§ **Textauszug**:
Die fünf „Hebrew Love Songs“ von Eric Whitacre, knüpften an die individuelle Hoffnung und Sehnsucht zweier Liebender an, die ihr Leben zusammen gestalten möchten. Hier wurden Gedichte der israelischen Sängerin Hila Plitmann vertont. Wie viele jüdische Ehepaare, Verlobte oder Verliebte träumten von einer schönen und „normalen“ Zukunft, die in einem der vielen Konzentrationslager grausam zerstört wurde?
Auch der deutsche evangelische Pfarrer Dietrich Bonhoeffer wurde als dem Widerstand verbunden von der Gestapo inhaftiert, vermutlich gefoltert und 1945 grausam getötet. Trotzdem wusste er sich „Von guten Mächten wunderbar geborgen“ und schrieb 1944 jenes Lied von Hoffnung und Gewissheit, das von Siegfried Fitz vertont und von Hermia Schlichtmann in ein vielstimmiges Chor-Arrangement überführt wurde.
Für Frieden war in den nationalsozialistischen Konzentrationslagern und in den Gestapo-Gefängnissen kein Platz. Kaum vorstellbar, dass die Menschen dort noch Hoffnung für sich selbst hatten. Vielleicht hatte aber der eine oder andere die Hoffnung, dass dieses Grauen eines Tages beendet sein würde und ein neuer Friede in der Welt wachsen könnte. „Peace like a River“, ein Spiritual von Mack Wilberg, kündet von diesem Frieden, gepaart mit Vertrauen, Hoffnung und Liebe, als einem die Seele erfüllenden Fluss und dem, was sich Menschen für sich und ihre Welt erhoffen. An diese Sehnsucht knüpfte auch “River in Judea“ von John Leavitt an.
Der Frage, wie Christen im „christlichen Abendland“ nach der Nazi-Diktatur und dem Holocaust das Thema „Nie wieder“, die Hoffnung auf Frieden, Gerechtigkeit und den Respekt der Menschenwürde bewegen, ging der Chor mit dem Titel „Bleib bei uns“ aus dem Oratorium “Emmaus“ von Thomas Gabriel nach. Der Jude Jesus von Nazareth ist derjenige, auf den Christen in aller Welt ihre Hoffnung auf Frieden setzen. Seine Botschaft von der Liebe ist ihr Licht in einer dunklen Welt. Den Schlusspunkt setzte daher das „Agnus Dei“ von Steve Dobrogosz.
Nach Standing Ovations für einen grandiosen Chor und eine begnadete Chorleiterin und nach zwei Zugaben verabschiedete Pfarrer Achim Dehmel den Chor und die Gäste mit der Bitte um Segen für ein verantwortungsbewusstes und den Mitmenschen aus allen Religionen, Kulturen, Ethnien zugewandtes Leben.
Ein besonderer Abschiedsgruß galt Chorleiterin Hermia Schlichtmann, da dieses Konzert ihr letztes im Bergisch Gladbach sein sollte.

§ **Eingabedaten**:
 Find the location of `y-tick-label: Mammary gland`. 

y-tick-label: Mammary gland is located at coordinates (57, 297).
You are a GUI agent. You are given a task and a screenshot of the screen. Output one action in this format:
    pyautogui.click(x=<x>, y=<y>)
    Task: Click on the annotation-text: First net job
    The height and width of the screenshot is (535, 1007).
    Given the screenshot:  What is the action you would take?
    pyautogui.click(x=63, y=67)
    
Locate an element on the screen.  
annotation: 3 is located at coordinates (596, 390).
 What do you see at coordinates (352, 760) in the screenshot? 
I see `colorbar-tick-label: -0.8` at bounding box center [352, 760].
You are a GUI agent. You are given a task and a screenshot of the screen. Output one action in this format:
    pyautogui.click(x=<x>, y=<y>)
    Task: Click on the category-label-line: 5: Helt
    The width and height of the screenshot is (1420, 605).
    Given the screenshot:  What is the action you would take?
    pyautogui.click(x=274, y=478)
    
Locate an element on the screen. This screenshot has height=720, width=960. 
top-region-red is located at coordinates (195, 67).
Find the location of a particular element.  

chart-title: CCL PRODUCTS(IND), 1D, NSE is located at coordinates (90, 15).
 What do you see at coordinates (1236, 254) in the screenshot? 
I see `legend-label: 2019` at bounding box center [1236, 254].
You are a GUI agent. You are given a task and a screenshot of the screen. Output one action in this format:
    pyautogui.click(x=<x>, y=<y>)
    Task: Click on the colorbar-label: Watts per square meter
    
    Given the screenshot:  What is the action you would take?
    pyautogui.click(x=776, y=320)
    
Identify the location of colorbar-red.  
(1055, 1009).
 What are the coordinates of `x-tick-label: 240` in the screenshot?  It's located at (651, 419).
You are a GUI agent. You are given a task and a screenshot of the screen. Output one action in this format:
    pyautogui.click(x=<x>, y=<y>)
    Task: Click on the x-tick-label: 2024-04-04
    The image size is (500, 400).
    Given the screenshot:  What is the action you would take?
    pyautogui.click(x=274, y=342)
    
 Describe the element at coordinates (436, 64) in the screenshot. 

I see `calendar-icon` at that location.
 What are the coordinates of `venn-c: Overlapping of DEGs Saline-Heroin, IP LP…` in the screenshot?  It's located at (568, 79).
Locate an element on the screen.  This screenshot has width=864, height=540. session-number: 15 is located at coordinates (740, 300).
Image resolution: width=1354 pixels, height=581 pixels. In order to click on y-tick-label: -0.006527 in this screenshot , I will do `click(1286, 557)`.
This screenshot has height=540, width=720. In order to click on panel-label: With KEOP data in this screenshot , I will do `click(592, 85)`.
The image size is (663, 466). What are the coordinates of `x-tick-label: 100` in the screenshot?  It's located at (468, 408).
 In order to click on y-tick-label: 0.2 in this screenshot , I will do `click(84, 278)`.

§ **Aufgabe**: Setzen Sie den Konzertbericht im Anschluss an seinen letzten Satz fort.

§ **Antwort**:
Kann man mit hoffnungsvoller Musik der Opfer des Holocaust gedenken? Wer einmal im Museum der Gedenkstätte Yad Vashem war, der fühlte sich durch das Konzert dorthin zurückversetzt: Am Eingang wird durch einen Film das normale Leben jüdischer Mitbürgerinnen und Mitbürger vor Augen geführt. Menschen wie du und ich gingen zur Schule oder Arbeit, führten den Haushalt, luden Freunde ein, lasen, musizierten, trieben Sport. Sie hatten Wünsche, Träume und Sehnsüchte. Danach werden die Museumsbesucher auf einem Weg nach unten durch die museale Aufarbeitung des Holocaust geführt. Thematisiert wird die schleichende Entrechtung von Juden, die zunehmende Diskriminierung, Verfolgung und Vertreibung ins Ghetto, Sammlung in Lagern, Einzelermordungen und Massenermordungen bis hin zur Deportation in die Vernichtungslager. In einem letzten, völlig schwarzen Raum der Stille wird an einzelne Menschen mit Zitaten erinnert. An diesem Punkt, an dem die Bedrückung fast unerträglich wird, tritt man aus dem Museum hinaus auf eine Terrasse, die den Blick in ein wunderschönes, helles Tal weitet. Die Terrassenwände rechts und links erinnern an Schiffswände. Es ist, als trete man aus einem Schiff in das gelobte, zukunftsverheißende Land. Ist es die Arche Noah oder eines der Schiffe, die jüdische Immigranten in das Heilige Land brachten? Dieser Ort ist ein erstaunliches Symbol für die Hoffnung und das Licht am Ende eines dunklen und grauenvollen Tunnels. Diese Hoffnung und dieses Licht sollen in die Zukunft tragen und sie als Ort gestalten, in der die Menschenwürde unantastbar ist und bleibt.